How a Lost Cellphone Led to Stories of Russia's Cannibal Couple

A Russian policeman patrols near the harbor at Port Kavkaz on the Russian side of the Kerch Strait in Russia's southern Krasnodar region on March 5, 2014. Russian media have carried several reports of a "cannibal couple" in the city, and police are now investigating. Maxim Shemetov/Reuters

Several reports of the so-called Krasnodar cannibals have terrified the Russian public this month, and on Monday state media appeared to confirm that authorities are investigating a gruesome case of suspected murder in the south of the country.

Reports of a murderous couple feasting on their victims in Russia's Krasnodar region first surfaced in tabloids and local media earlier this month. Police reportedly received a lost phone that contained a gallery of gore-filled selfies—in one, the cell's suspected owner posed with a severed hand, while another featured a human scalp. One man was reportedly arrested under suspicion of taking the photos. His wife was subsequently detained under suspicion of complicity.
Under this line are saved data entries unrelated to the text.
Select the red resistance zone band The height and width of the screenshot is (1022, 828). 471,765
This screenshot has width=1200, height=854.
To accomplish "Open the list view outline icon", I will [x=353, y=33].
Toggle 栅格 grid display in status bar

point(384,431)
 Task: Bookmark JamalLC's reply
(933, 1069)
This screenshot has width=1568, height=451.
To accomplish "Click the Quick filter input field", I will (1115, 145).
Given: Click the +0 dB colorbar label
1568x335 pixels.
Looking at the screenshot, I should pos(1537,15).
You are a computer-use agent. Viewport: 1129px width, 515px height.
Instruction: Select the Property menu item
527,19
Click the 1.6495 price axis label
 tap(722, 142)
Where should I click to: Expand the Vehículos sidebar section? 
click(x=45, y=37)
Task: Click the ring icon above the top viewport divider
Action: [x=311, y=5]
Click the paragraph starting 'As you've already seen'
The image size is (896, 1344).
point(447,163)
A week later, the investigation discovered a dismembered human carcass and a bucket of body parts in rented housing attached to an aviation school—the suspect's reported home, Russia's Interfax news agency reported, citing anonymous sources in law enforcement.

Russian tabloid Komsomolskaya Pravda said the suspect was a 35-year-old man who used dating websites to find his victims and published what it said was censored photos of the man, his home and at least one of his victims. However, law enforcement had not confirmed the veracity of the images or any links to the murder being investigated.

The photos came from local news websites that claim to have a collection of pictures, some of which the so-called "cannibals" took themselves, while others came from officials searching the premises of their house. The disturbing images feature a severed hand in a jar and a human head on a tray of oranges.

The local Bloknot news site published the images first, claiming some dated back to 1999, which suggests the suspected crimes reach back almost a decade.

Russia's law enforcement confirmed to state news agency RIA Novosti on Monday that it is investigating the reports but refused to confirm any of the details made public so far.